The question is, who determines how much money there is? And the answer is, in our present system, there are 19 people who sit around a table in Washington once every two weeks who have the power, the unlimited power, to double the quantity of money over the next year or to cut it in half over the next year. Those 19 people are the seven members of the Federal Reserve Board and the 12 presidents of the Federal Reserve Banks or the regional Federal Reserve Banks. Only five of those 12 presidents have a vote on that open-market committee at any time, but all 12 attend every meeting and influence the action that occurs. They have the unquestioned power to do this, and it was the way they exercised that power during the Great Depression that was responsible for the depth of the Depression. It was the way they exercised that power during the 1970s that was responsible for the inflation during the 1970s and is fundamentally responsible for the savings-and-loan debacle.

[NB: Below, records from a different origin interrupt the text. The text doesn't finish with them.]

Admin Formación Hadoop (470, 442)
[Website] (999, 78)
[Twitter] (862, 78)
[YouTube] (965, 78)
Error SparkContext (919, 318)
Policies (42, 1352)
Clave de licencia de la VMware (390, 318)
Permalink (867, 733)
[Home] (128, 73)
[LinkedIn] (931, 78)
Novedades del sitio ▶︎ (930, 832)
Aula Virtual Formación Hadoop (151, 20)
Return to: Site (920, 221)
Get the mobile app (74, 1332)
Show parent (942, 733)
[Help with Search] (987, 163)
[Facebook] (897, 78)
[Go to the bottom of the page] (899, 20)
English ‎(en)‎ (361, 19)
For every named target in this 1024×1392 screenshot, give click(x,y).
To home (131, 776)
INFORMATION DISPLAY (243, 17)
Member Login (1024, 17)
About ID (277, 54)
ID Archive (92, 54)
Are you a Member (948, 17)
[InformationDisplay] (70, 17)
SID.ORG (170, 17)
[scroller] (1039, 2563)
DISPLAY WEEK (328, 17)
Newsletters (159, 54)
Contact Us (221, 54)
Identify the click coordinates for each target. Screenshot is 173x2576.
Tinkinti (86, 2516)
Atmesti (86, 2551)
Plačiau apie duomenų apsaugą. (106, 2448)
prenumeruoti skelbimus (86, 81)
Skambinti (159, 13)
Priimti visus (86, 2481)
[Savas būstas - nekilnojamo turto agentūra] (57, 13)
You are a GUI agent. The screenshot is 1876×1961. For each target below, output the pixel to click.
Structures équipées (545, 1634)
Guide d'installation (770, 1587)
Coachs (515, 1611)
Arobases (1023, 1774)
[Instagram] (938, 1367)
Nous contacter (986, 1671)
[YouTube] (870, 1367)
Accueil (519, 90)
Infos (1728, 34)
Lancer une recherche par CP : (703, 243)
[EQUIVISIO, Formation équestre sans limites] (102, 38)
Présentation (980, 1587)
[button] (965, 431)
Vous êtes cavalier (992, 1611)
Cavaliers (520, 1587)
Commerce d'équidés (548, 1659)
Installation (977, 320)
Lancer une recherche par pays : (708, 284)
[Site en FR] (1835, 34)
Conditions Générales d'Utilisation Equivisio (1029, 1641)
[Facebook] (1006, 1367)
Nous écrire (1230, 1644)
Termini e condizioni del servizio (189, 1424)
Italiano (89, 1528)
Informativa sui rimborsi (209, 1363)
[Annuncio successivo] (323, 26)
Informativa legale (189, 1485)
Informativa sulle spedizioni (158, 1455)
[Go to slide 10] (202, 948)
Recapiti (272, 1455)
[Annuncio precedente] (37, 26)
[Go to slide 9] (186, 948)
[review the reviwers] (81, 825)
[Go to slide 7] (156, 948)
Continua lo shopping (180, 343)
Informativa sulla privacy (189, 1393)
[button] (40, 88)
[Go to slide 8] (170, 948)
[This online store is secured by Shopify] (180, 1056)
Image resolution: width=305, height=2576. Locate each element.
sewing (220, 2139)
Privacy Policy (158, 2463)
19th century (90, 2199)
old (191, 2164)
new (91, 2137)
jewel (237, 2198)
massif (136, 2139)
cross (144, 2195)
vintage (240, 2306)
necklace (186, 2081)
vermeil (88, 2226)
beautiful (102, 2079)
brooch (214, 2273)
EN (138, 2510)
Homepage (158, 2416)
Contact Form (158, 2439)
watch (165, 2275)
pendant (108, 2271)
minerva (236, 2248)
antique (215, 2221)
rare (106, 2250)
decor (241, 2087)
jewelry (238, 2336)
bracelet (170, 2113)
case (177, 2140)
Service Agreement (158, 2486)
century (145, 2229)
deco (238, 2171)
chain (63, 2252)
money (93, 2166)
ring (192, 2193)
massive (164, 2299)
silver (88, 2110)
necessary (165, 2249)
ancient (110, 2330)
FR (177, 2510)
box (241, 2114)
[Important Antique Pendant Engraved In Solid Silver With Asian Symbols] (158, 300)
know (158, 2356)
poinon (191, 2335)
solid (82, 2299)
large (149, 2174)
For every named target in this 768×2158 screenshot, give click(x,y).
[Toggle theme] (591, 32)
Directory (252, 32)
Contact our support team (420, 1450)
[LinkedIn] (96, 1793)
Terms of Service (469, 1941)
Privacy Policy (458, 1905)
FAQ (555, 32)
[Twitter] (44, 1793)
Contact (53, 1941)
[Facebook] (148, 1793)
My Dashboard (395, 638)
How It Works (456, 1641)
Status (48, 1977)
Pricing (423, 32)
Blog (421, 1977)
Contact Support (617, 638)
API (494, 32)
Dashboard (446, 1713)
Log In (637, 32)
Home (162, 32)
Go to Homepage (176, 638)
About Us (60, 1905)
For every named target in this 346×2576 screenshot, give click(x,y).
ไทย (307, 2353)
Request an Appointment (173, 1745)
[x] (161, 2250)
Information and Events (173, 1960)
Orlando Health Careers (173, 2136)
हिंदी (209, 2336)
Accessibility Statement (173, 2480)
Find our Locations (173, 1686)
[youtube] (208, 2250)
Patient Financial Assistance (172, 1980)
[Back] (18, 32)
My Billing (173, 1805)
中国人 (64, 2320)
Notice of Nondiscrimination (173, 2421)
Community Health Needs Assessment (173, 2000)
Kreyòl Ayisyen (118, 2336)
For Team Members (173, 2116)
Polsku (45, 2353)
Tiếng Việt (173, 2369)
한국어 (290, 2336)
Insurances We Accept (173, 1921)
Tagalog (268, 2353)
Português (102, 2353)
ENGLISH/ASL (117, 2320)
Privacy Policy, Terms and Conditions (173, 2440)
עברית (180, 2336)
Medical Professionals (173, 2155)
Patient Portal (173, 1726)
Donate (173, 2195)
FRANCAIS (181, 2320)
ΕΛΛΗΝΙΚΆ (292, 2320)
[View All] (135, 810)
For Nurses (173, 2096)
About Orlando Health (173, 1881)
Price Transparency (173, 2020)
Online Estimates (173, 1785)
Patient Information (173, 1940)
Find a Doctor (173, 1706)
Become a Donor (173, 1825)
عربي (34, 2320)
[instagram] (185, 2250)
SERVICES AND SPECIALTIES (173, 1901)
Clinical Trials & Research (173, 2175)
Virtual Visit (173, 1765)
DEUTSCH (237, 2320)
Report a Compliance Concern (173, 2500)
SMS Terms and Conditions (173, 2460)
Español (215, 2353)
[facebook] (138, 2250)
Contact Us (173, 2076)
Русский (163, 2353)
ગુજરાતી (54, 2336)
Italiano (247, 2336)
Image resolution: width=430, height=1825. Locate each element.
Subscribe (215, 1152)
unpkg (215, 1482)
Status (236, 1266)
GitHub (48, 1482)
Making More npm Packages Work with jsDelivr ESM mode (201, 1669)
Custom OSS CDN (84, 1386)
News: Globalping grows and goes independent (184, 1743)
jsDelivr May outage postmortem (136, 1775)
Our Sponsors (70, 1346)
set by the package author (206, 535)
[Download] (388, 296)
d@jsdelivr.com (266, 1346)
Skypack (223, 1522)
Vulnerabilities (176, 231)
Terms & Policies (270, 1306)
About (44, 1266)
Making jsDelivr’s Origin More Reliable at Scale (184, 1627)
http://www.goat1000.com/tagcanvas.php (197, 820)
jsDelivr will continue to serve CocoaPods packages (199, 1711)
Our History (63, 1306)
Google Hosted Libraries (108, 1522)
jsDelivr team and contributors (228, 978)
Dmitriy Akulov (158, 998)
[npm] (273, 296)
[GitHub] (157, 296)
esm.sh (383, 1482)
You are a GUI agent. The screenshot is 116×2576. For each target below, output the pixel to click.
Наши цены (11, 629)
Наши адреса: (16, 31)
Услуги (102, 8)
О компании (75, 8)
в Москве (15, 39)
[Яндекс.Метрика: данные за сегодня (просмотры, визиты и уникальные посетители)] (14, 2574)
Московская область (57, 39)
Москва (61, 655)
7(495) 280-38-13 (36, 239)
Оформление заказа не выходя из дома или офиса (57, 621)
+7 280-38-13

The Federal Reserve, over the whole of its existence, has done much more harm than good. Yet, I want to give a tribute to Alan Greenspan, the present chairman of the Federal Reserve. As its penance for my sins, I have read the statement of every chairman of the Federal Reserve since its beginning to Congress — when he reports to Congress. And I hate to tell you how many of those I’ve read. Until Alan Greenspan came along, in not a single one of those did any chairman ever say, we may have made a mistake. Every one of those reports, when times are good in prosperity, they say, “We’re responsible for what good times you have.” In bad times, they say, “The times are bad in spite of us; we did everything we could to offset it.” Even in the depth of the Depression in 1932 and ’33, the chairman of the Federal Reserve Board was saying, “You cannot imagine how much worse things would have been if we hadn’t done our duty.” But Alan Greenspan is the first chairman of the Federal Reserve who in public testimony before Congress said, “We may have made a mistake.” And I give him very high marks for that.